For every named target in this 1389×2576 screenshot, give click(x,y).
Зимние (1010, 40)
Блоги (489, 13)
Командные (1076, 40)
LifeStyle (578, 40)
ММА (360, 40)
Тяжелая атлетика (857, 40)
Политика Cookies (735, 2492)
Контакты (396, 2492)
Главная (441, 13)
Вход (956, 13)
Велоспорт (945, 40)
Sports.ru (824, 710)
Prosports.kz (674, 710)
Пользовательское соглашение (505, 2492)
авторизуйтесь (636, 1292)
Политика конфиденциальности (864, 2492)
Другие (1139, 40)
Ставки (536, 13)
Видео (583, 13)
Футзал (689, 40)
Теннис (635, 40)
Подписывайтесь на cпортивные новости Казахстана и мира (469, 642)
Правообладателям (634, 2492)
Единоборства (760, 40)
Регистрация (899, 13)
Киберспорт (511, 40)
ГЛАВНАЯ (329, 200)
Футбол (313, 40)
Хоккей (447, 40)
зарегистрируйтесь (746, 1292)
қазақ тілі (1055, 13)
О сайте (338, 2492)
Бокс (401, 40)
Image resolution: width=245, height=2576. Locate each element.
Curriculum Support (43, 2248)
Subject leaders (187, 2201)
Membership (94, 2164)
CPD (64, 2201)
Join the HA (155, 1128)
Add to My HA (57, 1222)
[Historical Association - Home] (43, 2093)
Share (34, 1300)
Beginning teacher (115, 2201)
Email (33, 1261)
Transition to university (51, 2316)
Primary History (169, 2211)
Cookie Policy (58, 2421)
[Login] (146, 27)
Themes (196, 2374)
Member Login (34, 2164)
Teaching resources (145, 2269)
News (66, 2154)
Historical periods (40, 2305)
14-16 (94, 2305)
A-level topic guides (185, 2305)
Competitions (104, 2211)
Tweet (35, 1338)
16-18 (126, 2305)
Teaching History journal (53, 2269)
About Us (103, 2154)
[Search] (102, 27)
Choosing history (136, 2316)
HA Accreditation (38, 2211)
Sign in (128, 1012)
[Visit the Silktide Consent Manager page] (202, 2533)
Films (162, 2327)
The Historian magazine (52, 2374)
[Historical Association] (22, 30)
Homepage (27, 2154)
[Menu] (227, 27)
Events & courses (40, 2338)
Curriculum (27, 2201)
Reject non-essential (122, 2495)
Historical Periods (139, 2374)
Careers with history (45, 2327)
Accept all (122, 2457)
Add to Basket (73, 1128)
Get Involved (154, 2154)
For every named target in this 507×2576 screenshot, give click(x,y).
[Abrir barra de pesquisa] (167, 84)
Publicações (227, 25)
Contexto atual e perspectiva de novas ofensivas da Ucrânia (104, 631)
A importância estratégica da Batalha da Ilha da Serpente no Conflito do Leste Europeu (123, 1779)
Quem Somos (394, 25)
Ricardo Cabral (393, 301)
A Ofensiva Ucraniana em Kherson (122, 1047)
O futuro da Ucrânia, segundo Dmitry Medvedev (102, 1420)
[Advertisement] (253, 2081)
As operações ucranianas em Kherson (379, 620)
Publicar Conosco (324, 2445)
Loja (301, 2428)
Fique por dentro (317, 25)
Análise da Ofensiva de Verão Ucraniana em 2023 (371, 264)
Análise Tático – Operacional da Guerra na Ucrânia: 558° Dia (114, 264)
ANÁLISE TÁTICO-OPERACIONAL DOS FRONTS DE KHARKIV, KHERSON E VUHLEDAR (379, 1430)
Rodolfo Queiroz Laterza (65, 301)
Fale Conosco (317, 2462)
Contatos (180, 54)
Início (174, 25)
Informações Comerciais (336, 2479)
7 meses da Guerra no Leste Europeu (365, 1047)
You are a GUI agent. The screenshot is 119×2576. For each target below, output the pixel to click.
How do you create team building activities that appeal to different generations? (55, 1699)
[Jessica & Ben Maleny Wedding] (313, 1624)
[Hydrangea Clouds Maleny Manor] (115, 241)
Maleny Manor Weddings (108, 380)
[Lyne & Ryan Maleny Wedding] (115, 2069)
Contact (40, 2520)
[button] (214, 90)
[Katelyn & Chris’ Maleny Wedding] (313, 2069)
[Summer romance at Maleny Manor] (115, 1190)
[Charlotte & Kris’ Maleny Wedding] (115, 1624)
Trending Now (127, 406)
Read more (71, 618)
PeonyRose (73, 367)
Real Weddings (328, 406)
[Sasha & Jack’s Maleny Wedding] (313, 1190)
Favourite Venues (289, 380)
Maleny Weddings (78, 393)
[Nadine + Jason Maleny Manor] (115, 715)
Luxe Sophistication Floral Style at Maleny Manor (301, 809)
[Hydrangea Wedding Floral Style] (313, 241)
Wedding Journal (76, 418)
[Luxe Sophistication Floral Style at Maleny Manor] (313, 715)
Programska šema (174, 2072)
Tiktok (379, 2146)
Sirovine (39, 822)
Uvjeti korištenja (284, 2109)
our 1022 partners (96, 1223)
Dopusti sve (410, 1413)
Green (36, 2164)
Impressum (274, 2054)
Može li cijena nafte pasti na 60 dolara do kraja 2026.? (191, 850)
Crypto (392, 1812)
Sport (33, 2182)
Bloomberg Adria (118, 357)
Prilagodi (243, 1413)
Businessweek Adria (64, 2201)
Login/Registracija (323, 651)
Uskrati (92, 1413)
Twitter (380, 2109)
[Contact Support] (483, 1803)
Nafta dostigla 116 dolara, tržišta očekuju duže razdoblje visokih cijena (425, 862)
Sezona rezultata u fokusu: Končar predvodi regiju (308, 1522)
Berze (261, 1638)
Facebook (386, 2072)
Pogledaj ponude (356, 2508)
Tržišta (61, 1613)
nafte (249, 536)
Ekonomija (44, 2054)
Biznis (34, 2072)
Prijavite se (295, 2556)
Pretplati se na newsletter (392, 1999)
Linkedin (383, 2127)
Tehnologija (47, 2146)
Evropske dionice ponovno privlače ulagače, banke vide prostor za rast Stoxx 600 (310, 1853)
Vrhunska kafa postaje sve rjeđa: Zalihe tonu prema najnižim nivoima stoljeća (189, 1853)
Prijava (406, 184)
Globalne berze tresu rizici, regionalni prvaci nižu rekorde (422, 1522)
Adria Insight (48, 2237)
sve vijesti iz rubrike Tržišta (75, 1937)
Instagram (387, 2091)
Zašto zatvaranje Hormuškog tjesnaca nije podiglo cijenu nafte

[About this exercise]:
Show every line from the listing that contains "target".

[Problem solution]:
For every named target in this 1389×2576 screenshot, give click(x,y).
For every named target in this 507×2576 screenshot, give click(x,y).
You are a GUI agent. The screenshot is 119×2576. For each target below, output the pixel to click.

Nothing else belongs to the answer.